• [Input for this task]:
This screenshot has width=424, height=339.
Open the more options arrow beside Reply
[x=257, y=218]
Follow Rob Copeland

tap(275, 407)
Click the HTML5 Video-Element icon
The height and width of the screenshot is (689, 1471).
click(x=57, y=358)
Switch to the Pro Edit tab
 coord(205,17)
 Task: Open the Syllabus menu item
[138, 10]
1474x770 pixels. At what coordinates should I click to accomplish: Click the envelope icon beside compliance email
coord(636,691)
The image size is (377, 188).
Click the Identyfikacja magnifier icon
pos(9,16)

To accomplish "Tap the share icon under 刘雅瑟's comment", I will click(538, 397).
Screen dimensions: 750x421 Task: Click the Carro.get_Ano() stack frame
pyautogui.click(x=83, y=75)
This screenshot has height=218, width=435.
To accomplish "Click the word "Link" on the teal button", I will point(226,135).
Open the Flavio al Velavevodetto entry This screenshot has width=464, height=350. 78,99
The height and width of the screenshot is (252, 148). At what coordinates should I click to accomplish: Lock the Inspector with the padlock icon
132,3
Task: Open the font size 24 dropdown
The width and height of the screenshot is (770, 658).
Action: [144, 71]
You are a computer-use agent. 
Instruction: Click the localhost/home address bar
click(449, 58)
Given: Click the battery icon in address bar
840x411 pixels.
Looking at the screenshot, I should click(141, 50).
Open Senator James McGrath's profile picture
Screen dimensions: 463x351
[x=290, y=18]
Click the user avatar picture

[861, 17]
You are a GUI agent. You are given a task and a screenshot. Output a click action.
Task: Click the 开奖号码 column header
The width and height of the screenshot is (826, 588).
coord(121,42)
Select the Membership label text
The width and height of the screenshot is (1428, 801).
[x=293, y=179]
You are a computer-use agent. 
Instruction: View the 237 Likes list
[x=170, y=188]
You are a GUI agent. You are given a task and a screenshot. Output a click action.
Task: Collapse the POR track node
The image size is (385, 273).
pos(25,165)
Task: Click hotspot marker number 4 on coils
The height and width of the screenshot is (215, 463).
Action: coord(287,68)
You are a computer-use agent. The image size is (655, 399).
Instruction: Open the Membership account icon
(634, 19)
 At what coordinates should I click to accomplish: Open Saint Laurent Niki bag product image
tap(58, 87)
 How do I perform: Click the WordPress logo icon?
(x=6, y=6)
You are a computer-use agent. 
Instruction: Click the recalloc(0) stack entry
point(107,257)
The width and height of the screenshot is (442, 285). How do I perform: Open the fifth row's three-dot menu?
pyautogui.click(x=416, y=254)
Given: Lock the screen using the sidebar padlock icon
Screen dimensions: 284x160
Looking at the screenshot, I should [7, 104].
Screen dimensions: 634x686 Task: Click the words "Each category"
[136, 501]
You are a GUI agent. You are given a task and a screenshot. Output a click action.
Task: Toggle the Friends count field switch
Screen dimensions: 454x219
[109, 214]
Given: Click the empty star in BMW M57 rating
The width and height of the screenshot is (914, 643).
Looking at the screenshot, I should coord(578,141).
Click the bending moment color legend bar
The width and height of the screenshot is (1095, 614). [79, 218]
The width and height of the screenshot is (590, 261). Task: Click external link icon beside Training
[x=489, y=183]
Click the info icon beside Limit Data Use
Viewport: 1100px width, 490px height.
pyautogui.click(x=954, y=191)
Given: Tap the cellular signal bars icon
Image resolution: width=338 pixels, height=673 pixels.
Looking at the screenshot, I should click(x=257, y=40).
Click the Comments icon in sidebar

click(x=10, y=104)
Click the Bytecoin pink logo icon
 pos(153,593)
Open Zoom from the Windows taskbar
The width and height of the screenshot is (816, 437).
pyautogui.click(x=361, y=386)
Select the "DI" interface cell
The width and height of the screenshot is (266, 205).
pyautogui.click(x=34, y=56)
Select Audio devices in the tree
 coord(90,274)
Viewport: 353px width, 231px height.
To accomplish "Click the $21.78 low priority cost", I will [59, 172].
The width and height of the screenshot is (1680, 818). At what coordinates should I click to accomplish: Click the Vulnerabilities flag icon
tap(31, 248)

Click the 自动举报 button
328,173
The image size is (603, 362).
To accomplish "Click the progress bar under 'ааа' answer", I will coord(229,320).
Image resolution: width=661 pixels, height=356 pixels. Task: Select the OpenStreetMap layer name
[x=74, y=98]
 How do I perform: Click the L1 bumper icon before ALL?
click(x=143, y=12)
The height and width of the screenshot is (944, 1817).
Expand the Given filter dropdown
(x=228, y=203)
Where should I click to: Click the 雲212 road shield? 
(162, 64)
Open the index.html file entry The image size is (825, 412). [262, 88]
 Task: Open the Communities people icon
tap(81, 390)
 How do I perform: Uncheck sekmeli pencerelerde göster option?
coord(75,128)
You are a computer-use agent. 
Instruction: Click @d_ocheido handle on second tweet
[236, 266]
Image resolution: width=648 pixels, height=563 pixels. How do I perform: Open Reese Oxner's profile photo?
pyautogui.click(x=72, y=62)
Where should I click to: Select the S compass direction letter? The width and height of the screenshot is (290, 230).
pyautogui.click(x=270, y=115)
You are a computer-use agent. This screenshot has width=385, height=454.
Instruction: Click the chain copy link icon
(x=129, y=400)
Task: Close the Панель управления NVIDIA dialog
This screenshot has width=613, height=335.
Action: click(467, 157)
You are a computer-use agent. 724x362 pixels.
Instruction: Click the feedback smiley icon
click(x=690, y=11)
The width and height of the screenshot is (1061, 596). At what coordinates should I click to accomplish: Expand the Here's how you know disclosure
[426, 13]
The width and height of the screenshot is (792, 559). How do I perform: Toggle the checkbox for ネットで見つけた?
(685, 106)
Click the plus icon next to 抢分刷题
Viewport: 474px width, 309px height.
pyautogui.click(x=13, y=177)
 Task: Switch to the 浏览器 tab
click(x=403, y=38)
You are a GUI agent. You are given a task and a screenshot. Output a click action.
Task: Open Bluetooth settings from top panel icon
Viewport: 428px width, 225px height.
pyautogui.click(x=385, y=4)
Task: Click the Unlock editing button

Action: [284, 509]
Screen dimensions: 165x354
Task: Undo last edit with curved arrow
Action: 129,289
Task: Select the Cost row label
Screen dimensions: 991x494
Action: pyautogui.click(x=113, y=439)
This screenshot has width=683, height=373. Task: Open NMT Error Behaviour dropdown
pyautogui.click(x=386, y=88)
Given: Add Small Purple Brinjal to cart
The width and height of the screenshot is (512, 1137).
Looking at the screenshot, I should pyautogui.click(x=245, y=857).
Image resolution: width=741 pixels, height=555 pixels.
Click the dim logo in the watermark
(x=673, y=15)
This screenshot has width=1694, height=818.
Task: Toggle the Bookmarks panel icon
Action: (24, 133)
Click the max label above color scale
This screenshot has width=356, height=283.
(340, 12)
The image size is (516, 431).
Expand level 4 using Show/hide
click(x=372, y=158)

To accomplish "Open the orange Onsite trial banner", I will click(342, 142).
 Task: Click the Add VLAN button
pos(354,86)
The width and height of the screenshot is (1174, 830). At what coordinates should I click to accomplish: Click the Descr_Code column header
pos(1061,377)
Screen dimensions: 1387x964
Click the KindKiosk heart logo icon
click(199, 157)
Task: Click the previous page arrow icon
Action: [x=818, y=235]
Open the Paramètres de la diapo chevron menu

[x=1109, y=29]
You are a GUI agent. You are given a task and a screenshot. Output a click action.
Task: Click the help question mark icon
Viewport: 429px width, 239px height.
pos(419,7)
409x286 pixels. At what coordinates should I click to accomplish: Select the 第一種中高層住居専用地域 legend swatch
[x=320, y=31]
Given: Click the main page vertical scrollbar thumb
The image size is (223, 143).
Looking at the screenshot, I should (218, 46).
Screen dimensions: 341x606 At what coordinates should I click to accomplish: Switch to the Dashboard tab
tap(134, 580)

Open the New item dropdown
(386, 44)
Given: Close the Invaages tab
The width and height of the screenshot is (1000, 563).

• [Work to complete]:
The expected answer is every line above in which the word "will" appears.

• [Solution for this task]:
To accomplish "Tap the share icon under 刘雅瑟's comment", I will click(538, 397).
To accomplish "Click the word "Link" on the teal button", I will point(226,135).
To accomplish "Click the $21.78 low priority cost", I will [59, 172].
To accomplish "Click the progress bar under 'ааа' answer", I will coord(229,320).
To accomplish "Open the orange Onsite trial banner", I will click(342, 142).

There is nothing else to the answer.